Robusto e avvincente come un discreto film americano classico, “Das Leben der Anderen” segna il successo internazionale più clamoroso della stagione, di critica (Oscar, Oscar europeo, Premio del pubblico a Locarno, dopo il “gran rifiuto” dei selezionatori di Berlino e Cannes) e di pubblico (sale gremite a Berlino come a Parigi, commozione diffusa, applausi scoscianti). La novità più evidente del film del trentaquattrenne Florian Henckel von Donnersmarckt, al suo primo lungometraggio, quella che sembra maggiormente aver commosso e avvinto l’opinione pubblica determinandone il trionfo è costituita dalla riapertura, in chiave genre (spy story+melò), di una delle pagine rimosse, e dunque non visibili, della recente storia tedesca (dell’ex Repubblica Democratica dell’Est): la prima metà degli anni 80, periodo che coincise con la deriva paranoide del regime, che segnò l’acme dello spionaggio, dell’uso della tortura fondata sul terrorismo psicologico disumano e disumanizzante, causando un aumento impressionante dei casi di suicidio nel milieu intellettuale.
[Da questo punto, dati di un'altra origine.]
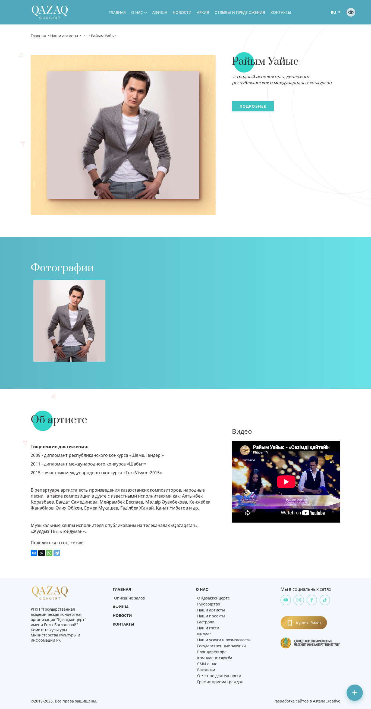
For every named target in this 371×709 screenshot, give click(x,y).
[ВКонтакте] (34, 553)
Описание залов (129, 598)
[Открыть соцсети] (355, 693)
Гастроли (205, 621)
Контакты (281, 12)
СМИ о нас (207, 663)
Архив (203, 12)
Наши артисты (64, 35)
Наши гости (208, 627)
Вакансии (206, 669)
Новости (182, 12)
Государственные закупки (221, 645)
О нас (137, 12)
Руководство (208, 604)
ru (333, 12)
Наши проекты (211, 616)
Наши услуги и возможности (224, 639)
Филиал (204, 633)
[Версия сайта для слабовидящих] (351, 12)
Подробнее (253, 106)
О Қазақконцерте (213, 598)
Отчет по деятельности (219, 675)
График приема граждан (220, 681)
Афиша (159, 12)
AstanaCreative (326, 701)
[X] (41, 553)
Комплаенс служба (214, 657)
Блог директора (212, 651)
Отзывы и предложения (240, 12)
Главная (117, 12)
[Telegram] (57, 553)
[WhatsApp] (49, 553)
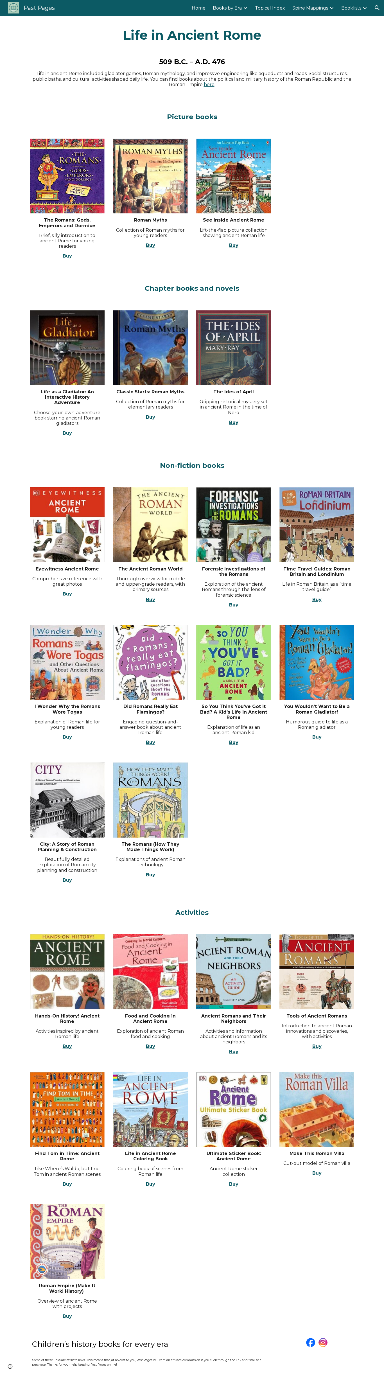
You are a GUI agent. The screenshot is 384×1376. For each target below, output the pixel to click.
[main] (192, 35)
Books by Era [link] (227, 8)
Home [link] (198, 8)
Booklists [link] (351, 8)
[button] (377, 8)
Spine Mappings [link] (310, 8)
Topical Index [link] (270, 8)
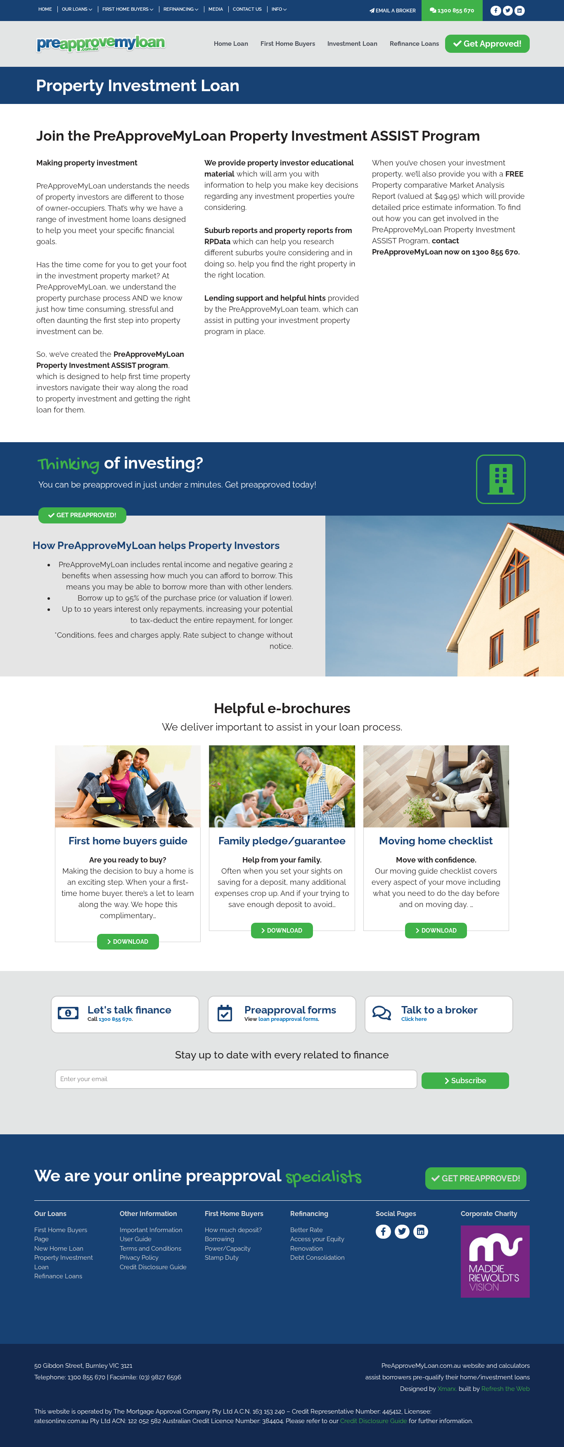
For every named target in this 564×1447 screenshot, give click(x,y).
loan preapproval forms (288, 1019)
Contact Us (247, 9)
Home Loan (231, 43)
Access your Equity (317, 1239)
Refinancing (179, 9)
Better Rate (306, 1230)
Questioni come la libertà d’espressione, la dignità dell’arte e dell’uomo da opporre al controllo capillare del regine, della censura e della repressione sistematica del dissenso, la creatività stimolata dell’oppressione si impongono presto su nodi più problematici o niente aggiungono alle Conversazioni cinematografiche del passato. In questo senso, il titolo trae in inganno: non si tratta della vita degli altri, ma “soltanto” della vita di un altro, questo per dire che il fatto specifico resta tale, non avendo un respiro abbastanza ampio da elevarsi a paradigma universale, di “condizione”. Il regista gioca, dunque, su elementi che possano suscitare l’immediata indignazione più che la riflessione, senza peritarsi troppo di scendere in profondità, di scavare al di sotto della superficie degli eventi e dei personaggi, cedendo spesso ad una retorica del senno di poi che pare figlia di una visione teleologica della Storia che lascia il tempo che trova.
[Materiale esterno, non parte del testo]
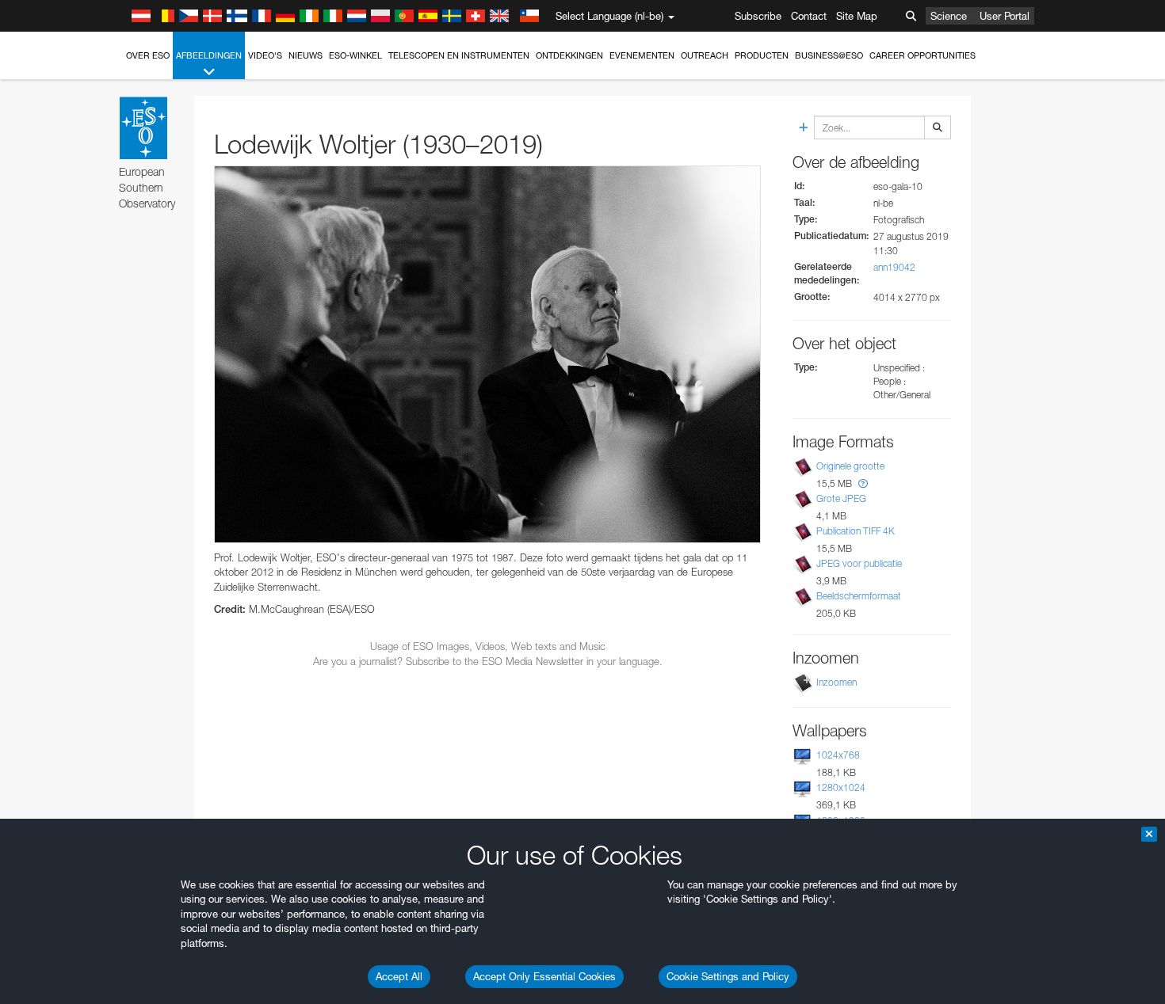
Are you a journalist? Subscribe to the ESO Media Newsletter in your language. (488, 661)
A titolo di esempio, relativo alla costruzione dei caratteri, perché, dopo aver cesellato con il giusto rigore ed invidiabile pulizia formale un personaggio potenzialmente “opaco” come l’agente della Stasi (la sua solitudine, la sua alienata disumanità), affida alla più ovvia delle tattiche il compito di suggerire la genesi del ravvedimento dell’uomo (folgorazione sulla “via di Brecht”)? Perché, al contrario, non approfondire il transfert tra lo scrittore e l’agente, lo spiato e la spia, ben più interessante e “determinante”? Perché questa discrepanza, questo scompenso tra la messa in luce delle ragioni delle vittime e dei torti dei carnefici?
Confermando la buona fattura (ottima tenuta drammatica, montaggio serrato, efficace mise en espace, bella fotografia dalle tonalità fredde), con qualche riserva sul cast (notevole Ulrich Mühe, mentre il drammaturgo Sebastian Koch, già visto nell’orrido “Black Book”, ha, a mio avviso, l’espressività di un carciofo lesso), resta tuttavia il rimpianto per un’occasione in parte mancata: nulla è da leggere in filigrana, nulla è da cogliere al di sotto di un primo (e unico) livello semantico.